How Long Does It Take to Fix an Underbite?

An underbite, clinically termed mandibular prognathism, is a jaw alignment issue where the lower teeth and jaw extend too far forward, positioning them in front of the upper teeth when the mouth is closed. This skeletal discrepancy can affect chewing, speaking, and facial aesthetics. The time required to correct an underbite is highly variable, depending heavily on the patient’s age, the severity of the misalignment, and the specific treatment method chosen.

Treatment Approaches Based on Age

For young children, the bones are still malleable, allowing for non-surgical growth modification to be an option. Early intervention, often called Phase I treatment, is typically recommended for children between the ages of 7 and 10 to guide jaw development. This treatment utilizes orthopedic appliances to influence the direction of growth and correct the skeletal imbalance.

Comprehensive orthodontics, also known as Phase II treatment, is employed after most or all permanent teeth have erupted, usually around age 12 or older. This stage involves the use of braces or clear aligners to precisely reposition the teeth and achieve a correct bite. Phase II can be used alone for mild underbites or after a successful Phase I treatment.

For adults and adolescents whose skeletal growth is finished, severe underbites resulting from significant jaw size discrepancies generally require a more invasive approach. Orthognathic, or corrective jaw, surgery is the treatment option for these cases. This surgical method physically repositions the jaw bones to achieve the proper alignment between the upper and lower arches.

Typical Timelines for Non-Surgical Correction

Early intervention (Phase I) for growth modification typically lasts between 9 and 18 months. During this period, devices like a reverse-pull headgear or a chin cap are used to restrict lower jaw growth or encourage forward growth of the upper jaw.

The Phase II comprehensive orthodontic phase, using full braces or aligners, generally takes between 18 and 36 months to complete. This stage focuses on the fine-tuning of the bite and the alignment of individual teeth.

For moderate cases requiring a single phase of comprehensive orthodontics, treatment usually falls within the 18-to-36-month range. The total time for a two-phase treatment, including the resting phase, can span several years, but the active time wearing appliances is segmented into the two distinct periods.

Surgical Correction and Recovery Schedule

The process begins with pre-surgical orthodontics, where braces are worn for an average of 12 to 18 months. This preparatory phase is necessary to straighten the teeth so that they will fit together perfectly once the jaws are surgically repositioned.

Initial recovery involves a period of significant swelling and discomfort, with patients restricted to a liquid or soft food diet. Most patients are able to return to work or school and resume light activities within four to eight weeks after the operation.

The final stage is post-surgical orthodontics, which begins once the jaw has achieved initial stability. This phase lasts approximately 6 to 12 months and is used to make final, precise adjustments to the bite. While functional recovery is relatively quick, the complete healing of the bone and soft tissue continues for up to a full year.

Factors Influencing Overall Treatment Length

The initial severity of the underbite is the most significant determinant, as mild dental misalignments are resolved much faster than major skeletal discrepancies. Complex cases involving significant jaw repositioning or multiple extractions require more active treatment time.

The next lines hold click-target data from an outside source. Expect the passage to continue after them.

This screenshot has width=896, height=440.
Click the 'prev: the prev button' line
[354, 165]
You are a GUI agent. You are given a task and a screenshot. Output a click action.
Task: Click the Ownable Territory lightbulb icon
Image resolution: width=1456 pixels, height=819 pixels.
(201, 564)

Patient compliance is key. Consistent and correct wear of auxiliary devices, such as elastics, headgear, or clear aligners, helps maintain the planned rate of tooth movement. Non-compliance can lead to setbacks, potentially adding months or even years to the projected treatment duration.

The rate at which an individual’s teeth and bone tissue respond to the forces applied by orthodontic appliances varies widely. Younger patients often experience faster tooth movement because their bone density is lower, while adult bone is more rigid, slowing the process. The need for adjunctive procedures, such as minor surgical exposures or the use of temporary anchorage devices, can also extend the overall schedule.